Ya, memang proses seperti itu, Pak. Dari 320 pengungsi sekarang ini hanya sisa 24 orang yang rutin dibantu pangan dan sandangnya. Masalahnya mereka ini adalah petani coklat yang tidak bisa menanam sayur setelah sampai di tempat pengungsian. Nah, untungnya tempat mereka tinggal sekarang ini adalah pengrajin bola takraw, jadi akhirnya mereka mulai belajar menganyam bola takraw. Kalau petani lainnya kita bantu membuat bedengan. Itu cuma soal waktu saja.

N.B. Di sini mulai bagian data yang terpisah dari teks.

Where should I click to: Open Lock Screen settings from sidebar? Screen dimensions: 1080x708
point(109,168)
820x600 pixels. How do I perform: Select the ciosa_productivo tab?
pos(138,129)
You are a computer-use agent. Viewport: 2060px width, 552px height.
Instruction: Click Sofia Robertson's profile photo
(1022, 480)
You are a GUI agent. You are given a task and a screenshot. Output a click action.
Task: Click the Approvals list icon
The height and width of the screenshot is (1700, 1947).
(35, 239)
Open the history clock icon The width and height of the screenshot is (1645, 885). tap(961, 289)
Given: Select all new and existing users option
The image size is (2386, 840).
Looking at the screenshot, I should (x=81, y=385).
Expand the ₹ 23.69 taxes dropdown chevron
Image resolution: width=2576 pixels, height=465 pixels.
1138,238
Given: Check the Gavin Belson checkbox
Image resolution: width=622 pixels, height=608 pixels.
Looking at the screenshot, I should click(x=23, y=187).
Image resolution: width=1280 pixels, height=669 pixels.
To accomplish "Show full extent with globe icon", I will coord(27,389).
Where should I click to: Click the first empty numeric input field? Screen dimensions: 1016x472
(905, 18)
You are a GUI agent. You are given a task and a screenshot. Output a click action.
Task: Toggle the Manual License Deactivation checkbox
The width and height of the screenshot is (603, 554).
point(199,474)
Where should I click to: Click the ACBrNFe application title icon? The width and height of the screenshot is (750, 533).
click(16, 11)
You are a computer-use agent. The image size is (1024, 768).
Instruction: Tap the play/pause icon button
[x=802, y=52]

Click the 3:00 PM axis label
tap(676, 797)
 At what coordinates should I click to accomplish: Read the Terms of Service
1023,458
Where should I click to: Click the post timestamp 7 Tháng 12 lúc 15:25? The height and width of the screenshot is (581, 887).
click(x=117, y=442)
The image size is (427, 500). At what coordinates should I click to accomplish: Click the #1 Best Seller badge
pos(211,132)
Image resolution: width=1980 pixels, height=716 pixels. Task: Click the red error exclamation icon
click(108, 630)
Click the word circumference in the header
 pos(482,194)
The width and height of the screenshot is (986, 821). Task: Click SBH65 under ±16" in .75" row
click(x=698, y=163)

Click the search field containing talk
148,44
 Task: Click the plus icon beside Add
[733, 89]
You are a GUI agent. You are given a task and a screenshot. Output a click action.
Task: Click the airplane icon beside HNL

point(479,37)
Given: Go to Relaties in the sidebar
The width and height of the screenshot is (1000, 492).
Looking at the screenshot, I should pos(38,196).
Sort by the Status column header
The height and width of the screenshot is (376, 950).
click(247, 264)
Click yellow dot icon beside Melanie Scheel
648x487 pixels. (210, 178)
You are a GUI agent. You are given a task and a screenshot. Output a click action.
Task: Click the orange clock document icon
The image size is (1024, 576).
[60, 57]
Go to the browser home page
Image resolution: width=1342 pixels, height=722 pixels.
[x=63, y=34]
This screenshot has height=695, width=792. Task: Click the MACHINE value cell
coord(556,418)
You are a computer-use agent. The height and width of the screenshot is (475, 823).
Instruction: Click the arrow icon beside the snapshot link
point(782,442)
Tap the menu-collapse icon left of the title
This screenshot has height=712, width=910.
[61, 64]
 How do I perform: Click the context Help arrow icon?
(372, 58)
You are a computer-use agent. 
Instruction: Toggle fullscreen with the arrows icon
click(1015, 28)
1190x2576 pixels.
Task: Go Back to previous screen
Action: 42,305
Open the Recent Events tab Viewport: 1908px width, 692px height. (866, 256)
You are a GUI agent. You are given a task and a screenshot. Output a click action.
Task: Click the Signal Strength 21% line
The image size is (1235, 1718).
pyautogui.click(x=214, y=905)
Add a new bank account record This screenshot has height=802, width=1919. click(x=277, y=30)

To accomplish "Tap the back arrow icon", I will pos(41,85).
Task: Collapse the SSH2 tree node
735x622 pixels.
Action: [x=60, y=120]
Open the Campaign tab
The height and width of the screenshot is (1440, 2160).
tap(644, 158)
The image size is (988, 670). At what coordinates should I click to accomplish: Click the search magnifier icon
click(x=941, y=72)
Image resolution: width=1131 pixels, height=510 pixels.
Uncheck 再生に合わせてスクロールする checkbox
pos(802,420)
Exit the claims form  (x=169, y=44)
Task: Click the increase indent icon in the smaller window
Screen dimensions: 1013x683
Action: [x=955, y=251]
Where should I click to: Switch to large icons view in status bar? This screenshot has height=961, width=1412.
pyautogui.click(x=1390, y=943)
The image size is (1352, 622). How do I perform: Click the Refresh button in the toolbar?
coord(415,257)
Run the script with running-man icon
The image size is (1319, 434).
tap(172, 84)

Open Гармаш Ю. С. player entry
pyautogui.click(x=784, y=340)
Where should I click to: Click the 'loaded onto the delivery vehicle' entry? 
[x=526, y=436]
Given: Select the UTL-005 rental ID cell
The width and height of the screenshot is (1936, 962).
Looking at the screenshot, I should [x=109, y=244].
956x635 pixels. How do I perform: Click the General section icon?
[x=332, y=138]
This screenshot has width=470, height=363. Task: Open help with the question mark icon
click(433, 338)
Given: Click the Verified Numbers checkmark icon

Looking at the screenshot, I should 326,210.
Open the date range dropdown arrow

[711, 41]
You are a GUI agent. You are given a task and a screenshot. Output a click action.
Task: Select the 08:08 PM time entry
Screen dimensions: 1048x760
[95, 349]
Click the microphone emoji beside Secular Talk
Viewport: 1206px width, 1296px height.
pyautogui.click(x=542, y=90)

Soal identifikasi sumber konflik. Kami di sana bekerjasama dengan teman-teman LSM. Kebetulan ada LSM Bantaya yang kantornya di kelurahan Nunu. Mereka yang membantu warga mengidentifikasi sumber konflik tadi. Jadi ada yang menangani pengungsi, ada yang bikin investigasi tentang penyebab kerusuhan. Sudah ada pembagian tugas begitulah. Sebenarnya Bung Dedy yang juga diundang malam ini tapi tidak bisa datang yang menangani. Saya sendiri tahu juga sedikit-sedikit, dan kalau diperlukan saya bisa cerita juga.

Moderator

Kemarin saya dapat e-mail dari Manado yang minta hasil diskusi dikirim ke sana, karena kawan-kawan itu juga sedang kebanjiran pengungsi. Mereka juga tahu bahwa ini bisa jadi lahan atau proyek garapan banyak LSM serta pemerintah daerah. Nah, hasil diskusi malam ini akan kita kirim ke sana juga agar kawan-kawan itu bisa menyusun strategi lebih baik menghadapi masalah yang ada. Mungkin ada gunanya pengalaman di Palu diterapkan di Manado. Baiklah, saya persilakan teman-teman yang punya pertanyaan atau komentar.

Rusdi Marpaung

Saya hanya ingin tahu keadaan terakhir konflik di sana seperti apa?

Abdul Gaffar

Di Poso masih terus ada pertikaian dan masyarakat masih mengungsi. Di sana ada kelompok merah dan kelompok putih. Belakangan saya dengar keadaannya mulai tenang, tapi saya pikir itu ketenangan yang semu. Maksudnya semu karena sementara ini ada aparat TNI dan Polri di sana. Mungkin jumlah aparat ini lebih banyak daripada orang yang sebenarnya bertikai. Sebelum berangkat ke sini saya dengar bahwa masyarakat asal Poso mulai dipaksa kembali, karena katanya sudah ada TNI dan Polri. Sayangnya saya belum sempat diskusikan masalah tersebut dengan warga Nunu.

Fay

Ya, saya tidak bicara tentang Palu, tapi soal krisis pengungsi secara umum yang terjadi di seluruh Nusantara. Pengungsian itu sebenarnya salah satu cara penduduk menghindari masalah. Kalau ada keributan orang cepat berkesimpulan, "lebih baik mengungsi dan menunggu keadaan aman". Orang yang bersikap begini semakin banyak jumlahnya, dan kita nggak bisa bicara pengungsi seperti misalnya dalam bencana alam. Diurus sebulan, daerahnya tenang, lalu kembali lagi. Kita lihat sekarang kekerasan terus-menerus terjadi dan orang juga terus-menerus mengungsi. Hal ini antara lain karena seperti yang diceritakan tadi, pengungsi juga didatangi partai dan organisasi yang mau memperluas konflik.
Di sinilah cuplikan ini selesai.